"""

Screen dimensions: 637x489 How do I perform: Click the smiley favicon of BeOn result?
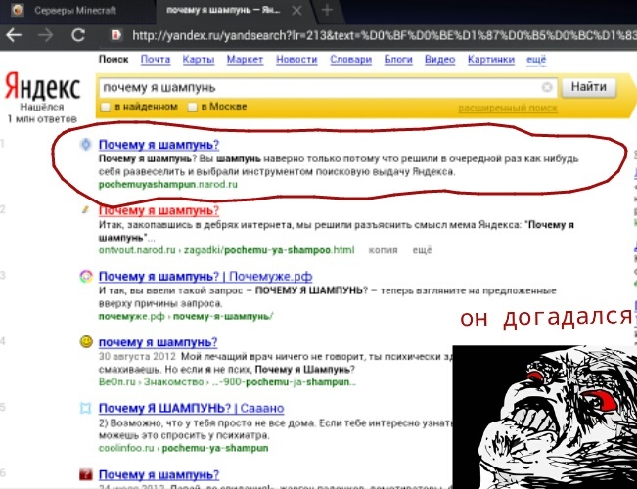tap(86, 342)
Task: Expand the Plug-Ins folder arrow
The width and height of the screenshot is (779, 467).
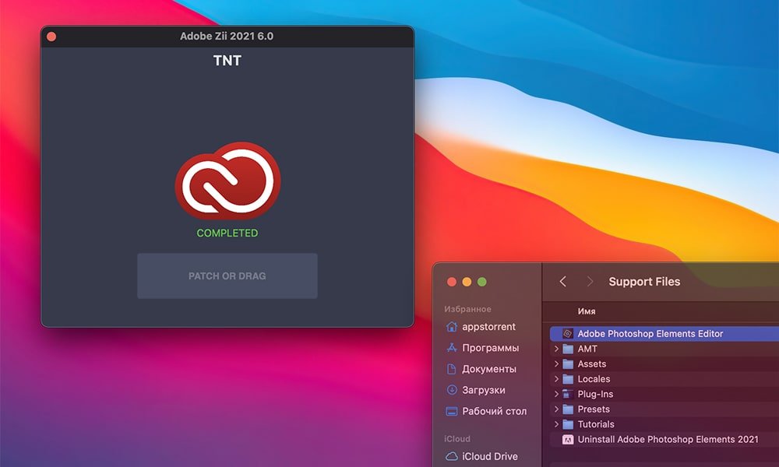Action: point(556,394)
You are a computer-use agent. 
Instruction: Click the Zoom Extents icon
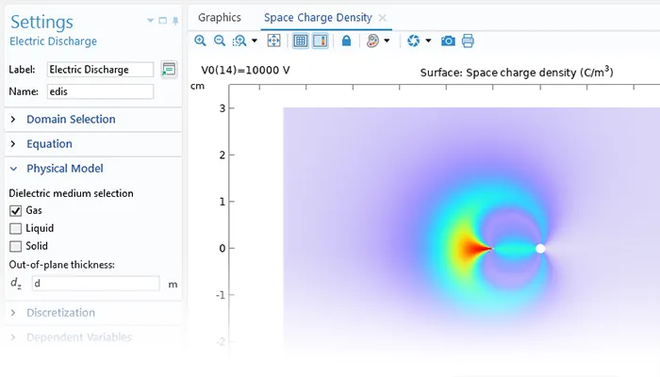(x=274, y=41)
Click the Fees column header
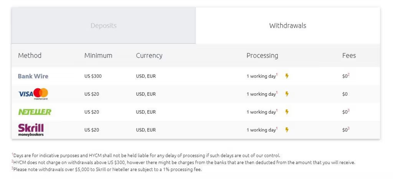Image resolution: width=393 pixels, height=179 pixels. [x=349, y=55]
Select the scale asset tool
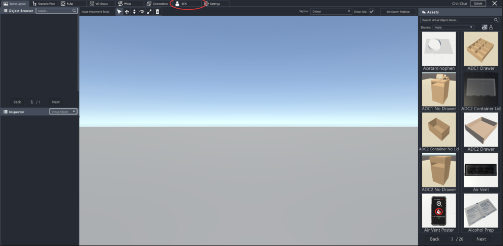Viewport: 503px width, 246px height. click(149, 12)
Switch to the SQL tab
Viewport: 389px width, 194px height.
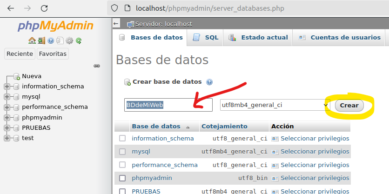tap(206, 38)
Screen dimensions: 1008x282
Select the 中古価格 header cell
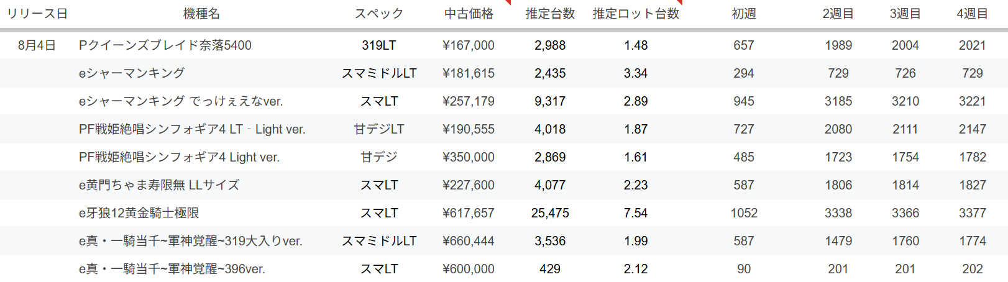[469, 14]
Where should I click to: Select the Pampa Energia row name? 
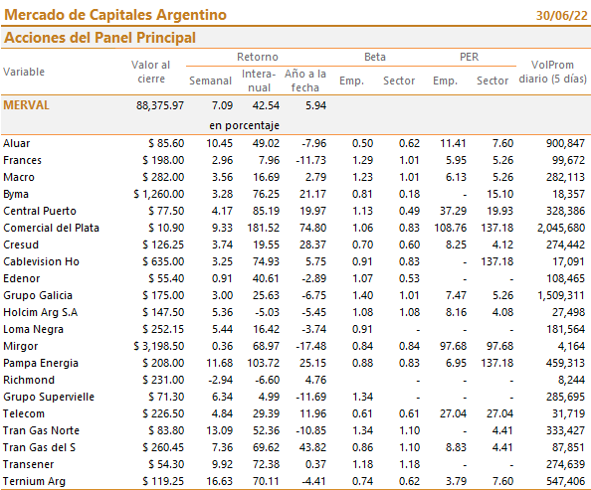[41, 363]
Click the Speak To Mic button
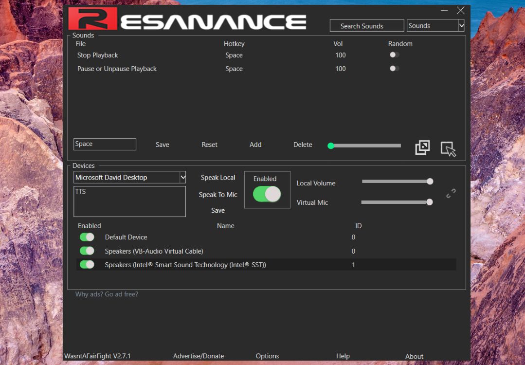The image size is (525, 365). tap(218, 195)
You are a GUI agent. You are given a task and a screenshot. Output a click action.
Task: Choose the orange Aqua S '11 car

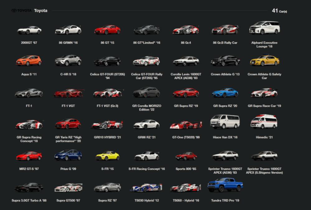[29, 61]
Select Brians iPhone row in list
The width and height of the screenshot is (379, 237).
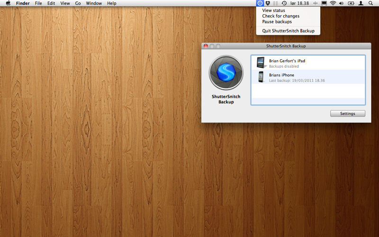tap(308, 77)
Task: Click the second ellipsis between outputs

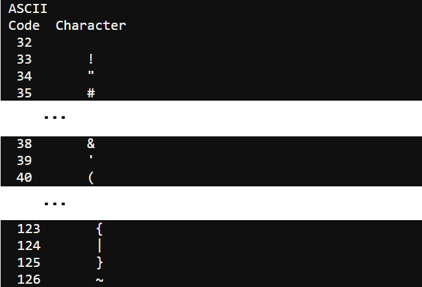Action: tap(55, 203)
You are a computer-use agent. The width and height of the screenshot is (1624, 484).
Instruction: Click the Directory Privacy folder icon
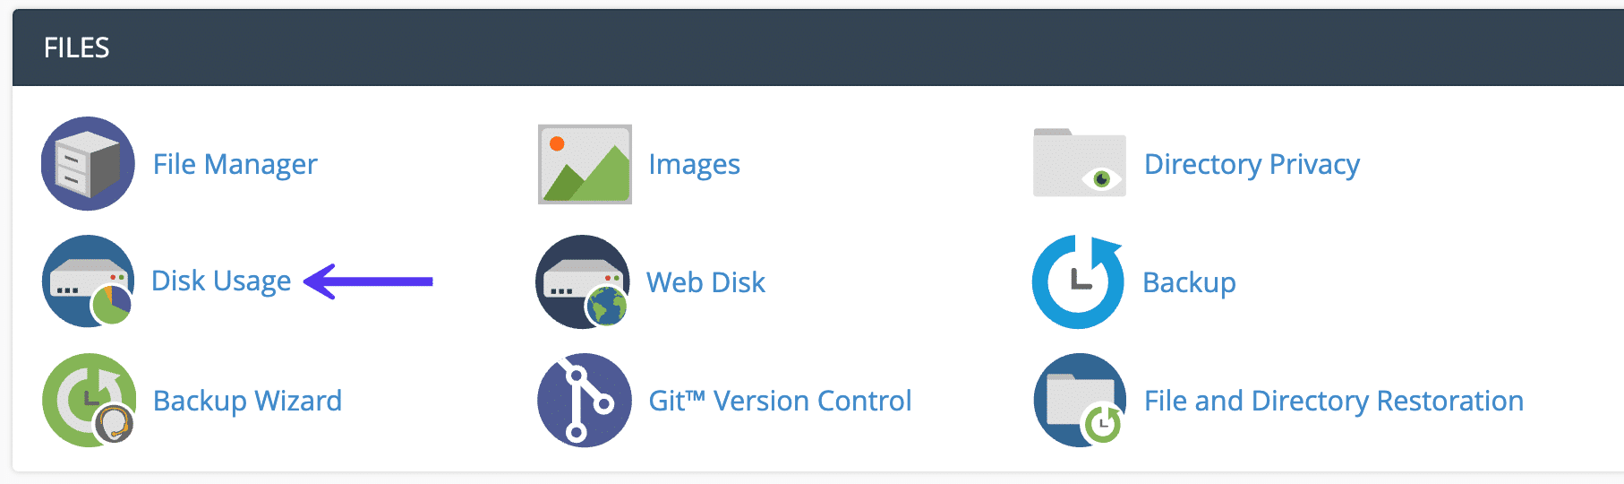(1079, 164)
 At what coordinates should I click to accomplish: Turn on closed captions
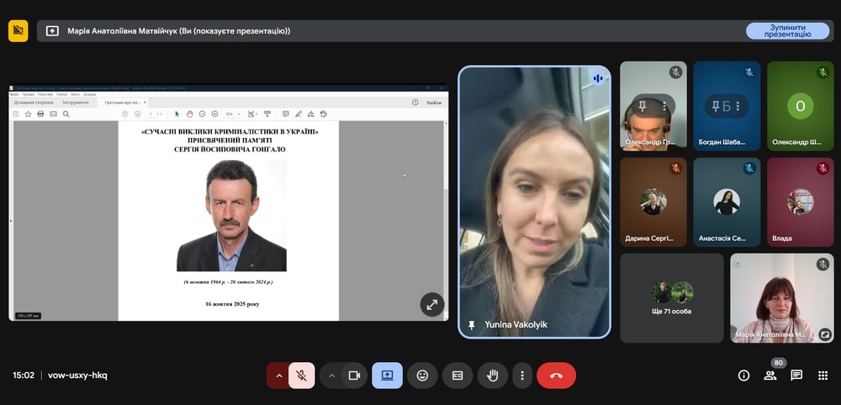458,376
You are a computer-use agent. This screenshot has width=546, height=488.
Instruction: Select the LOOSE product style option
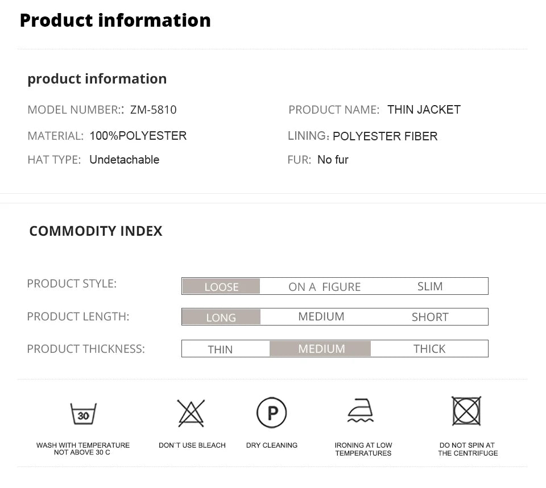click(x=221, y=287)
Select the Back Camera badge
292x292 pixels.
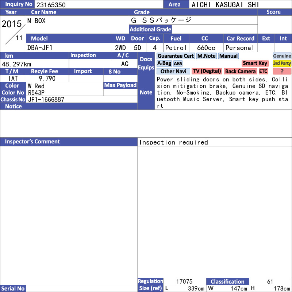240,71
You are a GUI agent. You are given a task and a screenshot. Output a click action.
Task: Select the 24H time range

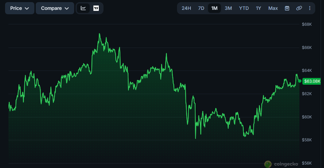pyautogui.click(x=186, y=8)
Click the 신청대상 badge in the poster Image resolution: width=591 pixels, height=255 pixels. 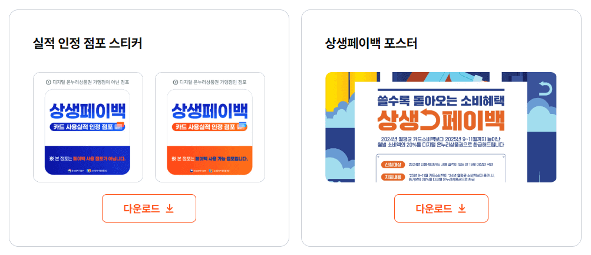pos(393,164)
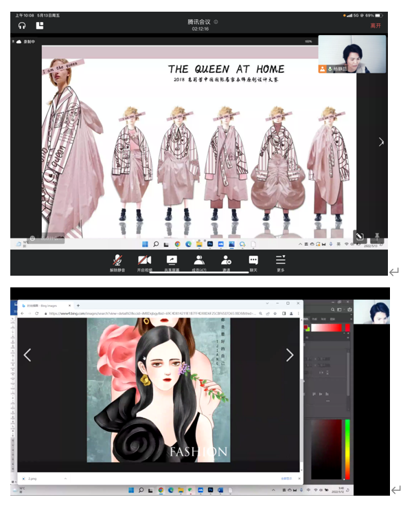The width and height of the screenshot is (414, 517).
Task: Expand the More options menu
Action: [280, 261]

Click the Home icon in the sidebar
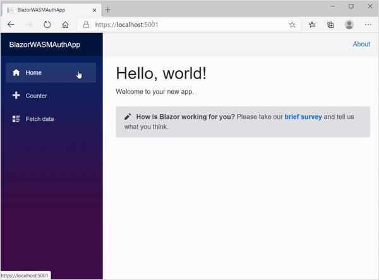tap(16, 73)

"""

TASK STATEMENT:
Reproduce the items above unchanged, beginning with the line containing "Select the scale asset tool" and continuing through the line containing "The image size is (525, 365). tap(218, 195)", and omit the pictures from your answer.

SOLUTION:
Select the scale asset tool
Viewport: 503px width, 246px height. click(149, 12)
Switch to the SQL tab
Viewport: 389px width, 194px height.
tap(206, 38)
Screen dimensions: 1008x282
Select the 中古価格 header cell
[469, 14]
Where should I click to: Select the Pampa Energia row name? 
[41, 363]
Click the Speak To Mic button
The image size is (525, 365). tap(218, 195)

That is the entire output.